[Passage for review]:
──────────

Upon her forehead and a face of care;—
There is enough of withered every where
To make her bower—and enough of gloom;
There is enough of sadness to invite,
If only for the rose that died—whose doom
Is Beauty’s—she that with the living bloom
Of conscious cheeks most beautifies the light;—
There is enough of sorrowing, and quite
Enough of bitter fruits the earth doth bear—
Enough of chilly droppings for her bowl;
Enough of fear and shadowy despair,
To frame her cloudy prison for the soul!

  The Sonnets, “It is not death,” &c. and that on Silence are equally admirable. Whoever reads these poems will give Hood nearly as high a rank as a poet as that he holds as a wit.

──────────

[Exercise objective]: Continue the commentary on Hood's poems from its last sentence onward.

──────────

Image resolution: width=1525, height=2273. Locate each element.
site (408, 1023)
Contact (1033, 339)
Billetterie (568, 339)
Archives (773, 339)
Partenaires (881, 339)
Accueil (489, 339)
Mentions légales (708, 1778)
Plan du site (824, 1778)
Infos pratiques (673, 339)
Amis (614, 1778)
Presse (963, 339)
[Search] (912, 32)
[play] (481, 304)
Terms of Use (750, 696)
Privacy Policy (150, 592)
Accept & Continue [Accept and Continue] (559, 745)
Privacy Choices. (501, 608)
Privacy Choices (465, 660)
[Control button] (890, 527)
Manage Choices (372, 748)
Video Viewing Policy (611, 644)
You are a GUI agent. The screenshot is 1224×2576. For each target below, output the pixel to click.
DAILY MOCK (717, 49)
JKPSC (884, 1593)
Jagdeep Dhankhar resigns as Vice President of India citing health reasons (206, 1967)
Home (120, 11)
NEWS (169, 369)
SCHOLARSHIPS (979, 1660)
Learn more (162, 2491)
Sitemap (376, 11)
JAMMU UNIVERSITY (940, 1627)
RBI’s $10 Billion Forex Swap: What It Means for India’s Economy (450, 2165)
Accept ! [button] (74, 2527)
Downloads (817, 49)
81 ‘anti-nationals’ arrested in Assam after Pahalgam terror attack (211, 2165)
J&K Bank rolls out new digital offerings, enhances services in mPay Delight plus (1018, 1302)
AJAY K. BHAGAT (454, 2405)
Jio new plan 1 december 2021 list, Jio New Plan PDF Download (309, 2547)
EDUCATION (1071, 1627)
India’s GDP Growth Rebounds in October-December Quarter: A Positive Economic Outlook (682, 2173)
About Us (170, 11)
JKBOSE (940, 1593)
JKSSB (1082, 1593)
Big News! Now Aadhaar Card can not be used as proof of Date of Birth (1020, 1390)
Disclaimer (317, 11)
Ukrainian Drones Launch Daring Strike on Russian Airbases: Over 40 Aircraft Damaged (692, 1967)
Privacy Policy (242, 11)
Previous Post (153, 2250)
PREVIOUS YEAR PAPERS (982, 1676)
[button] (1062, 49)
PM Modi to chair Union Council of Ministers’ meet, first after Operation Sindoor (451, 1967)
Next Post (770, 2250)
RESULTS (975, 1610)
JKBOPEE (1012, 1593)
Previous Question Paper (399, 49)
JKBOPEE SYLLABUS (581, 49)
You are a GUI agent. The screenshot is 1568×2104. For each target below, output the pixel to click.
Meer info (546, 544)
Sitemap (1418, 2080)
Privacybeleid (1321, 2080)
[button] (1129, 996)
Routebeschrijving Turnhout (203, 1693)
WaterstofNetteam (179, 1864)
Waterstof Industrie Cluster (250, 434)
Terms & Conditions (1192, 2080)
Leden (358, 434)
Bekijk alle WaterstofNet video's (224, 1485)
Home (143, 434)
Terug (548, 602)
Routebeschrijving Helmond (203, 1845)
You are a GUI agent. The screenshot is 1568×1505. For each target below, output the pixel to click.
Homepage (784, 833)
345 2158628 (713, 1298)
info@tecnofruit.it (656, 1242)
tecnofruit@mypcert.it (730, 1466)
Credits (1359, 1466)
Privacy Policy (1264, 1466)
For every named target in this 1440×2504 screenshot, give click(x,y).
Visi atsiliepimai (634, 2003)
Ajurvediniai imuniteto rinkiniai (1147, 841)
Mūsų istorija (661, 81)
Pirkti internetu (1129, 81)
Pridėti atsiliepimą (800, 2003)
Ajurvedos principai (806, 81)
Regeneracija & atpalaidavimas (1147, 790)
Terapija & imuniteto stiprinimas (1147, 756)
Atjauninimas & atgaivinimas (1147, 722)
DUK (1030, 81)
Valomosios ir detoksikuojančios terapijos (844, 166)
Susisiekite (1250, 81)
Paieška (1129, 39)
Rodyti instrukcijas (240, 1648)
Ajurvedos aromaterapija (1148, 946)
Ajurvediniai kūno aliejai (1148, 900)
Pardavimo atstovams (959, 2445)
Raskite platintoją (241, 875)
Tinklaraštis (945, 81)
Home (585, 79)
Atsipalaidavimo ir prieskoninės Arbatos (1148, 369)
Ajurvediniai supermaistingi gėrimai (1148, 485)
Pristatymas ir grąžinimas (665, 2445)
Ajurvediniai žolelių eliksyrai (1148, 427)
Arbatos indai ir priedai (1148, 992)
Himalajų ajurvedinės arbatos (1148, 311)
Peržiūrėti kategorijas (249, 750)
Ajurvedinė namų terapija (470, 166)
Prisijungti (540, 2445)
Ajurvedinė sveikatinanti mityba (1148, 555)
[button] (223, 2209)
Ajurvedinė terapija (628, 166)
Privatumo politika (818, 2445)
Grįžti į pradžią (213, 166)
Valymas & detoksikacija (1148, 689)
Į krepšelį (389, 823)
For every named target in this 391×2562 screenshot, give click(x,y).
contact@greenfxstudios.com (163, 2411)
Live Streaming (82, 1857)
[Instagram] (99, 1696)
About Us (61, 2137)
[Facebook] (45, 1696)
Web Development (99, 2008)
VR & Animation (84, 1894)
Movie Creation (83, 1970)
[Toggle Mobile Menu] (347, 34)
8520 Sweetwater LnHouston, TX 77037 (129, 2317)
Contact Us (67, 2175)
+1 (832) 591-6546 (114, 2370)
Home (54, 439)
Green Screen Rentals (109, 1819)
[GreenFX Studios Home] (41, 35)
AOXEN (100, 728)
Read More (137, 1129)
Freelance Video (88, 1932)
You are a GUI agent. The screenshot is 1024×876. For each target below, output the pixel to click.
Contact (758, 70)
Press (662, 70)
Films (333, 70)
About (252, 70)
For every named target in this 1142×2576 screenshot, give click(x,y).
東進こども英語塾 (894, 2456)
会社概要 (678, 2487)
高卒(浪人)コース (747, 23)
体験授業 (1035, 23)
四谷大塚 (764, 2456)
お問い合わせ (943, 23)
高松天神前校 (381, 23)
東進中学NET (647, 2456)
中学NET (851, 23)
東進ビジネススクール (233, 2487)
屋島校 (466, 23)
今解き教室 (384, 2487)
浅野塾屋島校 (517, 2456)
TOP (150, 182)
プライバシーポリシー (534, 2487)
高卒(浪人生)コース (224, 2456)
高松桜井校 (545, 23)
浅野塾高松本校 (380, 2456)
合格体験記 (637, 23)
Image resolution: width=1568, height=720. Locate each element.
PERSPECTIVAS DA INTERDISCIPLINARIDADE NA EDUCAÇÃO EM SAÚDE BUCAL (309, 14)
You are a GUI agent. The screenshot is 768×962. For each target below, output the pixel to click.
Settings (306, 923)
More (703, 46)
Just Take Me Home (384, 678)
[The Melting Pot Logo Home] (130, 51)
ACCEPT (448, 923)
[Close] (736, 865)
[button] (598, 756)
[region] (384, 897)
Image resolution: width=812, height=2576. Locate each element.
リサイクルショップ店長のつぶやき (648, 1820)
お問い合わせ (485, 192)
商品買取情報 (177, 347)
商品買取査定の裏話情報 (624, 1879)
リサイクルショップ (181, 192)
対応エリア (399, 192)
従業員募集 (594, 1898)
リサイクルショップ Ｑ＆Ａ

──────────

[Exercise response]:
  This was our present aim, and therefore we shall leave to others, or another time, the retrospect of his comic writings. But having, on the late promptings of love for the departed, looked over these we have been especially amused with ‘the Schoolmistress Abroad,’ which was new to us. Miss Crane, a “she Mentor, stiff as starch, formal as a Dutch hedge, sensitive as a Daguerreotype, and so tall, thin and upright, that supposing the Tree of Knowledge to have been a poplar, she was the very Dryad to have fitted it,” was left, with a sister little better endowed with the pliancy and power of adaptation that the exigencies of this varied world-scene demand, in attendance upon a sick father in a foreign inn where she cannot make herself understood because her French is not ‘French French, but English French,’ and no two things in nature or art can be more unlike. Now look at the position of the Sisters.

  “The younger, Miss Ruth, was somewhat less disconcerted. She had by her position the share in the active duties of Lebanon House; and under ordinary circumstances, would not have been utterly at a loss what to do for the comfort or relief of her parent. But in every direction in which her instinct and habits would have prompted her to look, the materials she sought were deficient. There was no easy chair—no fire to wheel it to—no cushion to shake up—no cupboard to go to—no female friend to consult—no Miss Parfitt—no Cook—no John to send for the Doctor—no English—no French—nothing but that dreadful “Gefullig” or “Ja Wohl” and the equally incomprehensible “Gnadige Frau!”

  “Der herr,” said the German coachman, “ist sehr krank;” (the gentleman is very sick.)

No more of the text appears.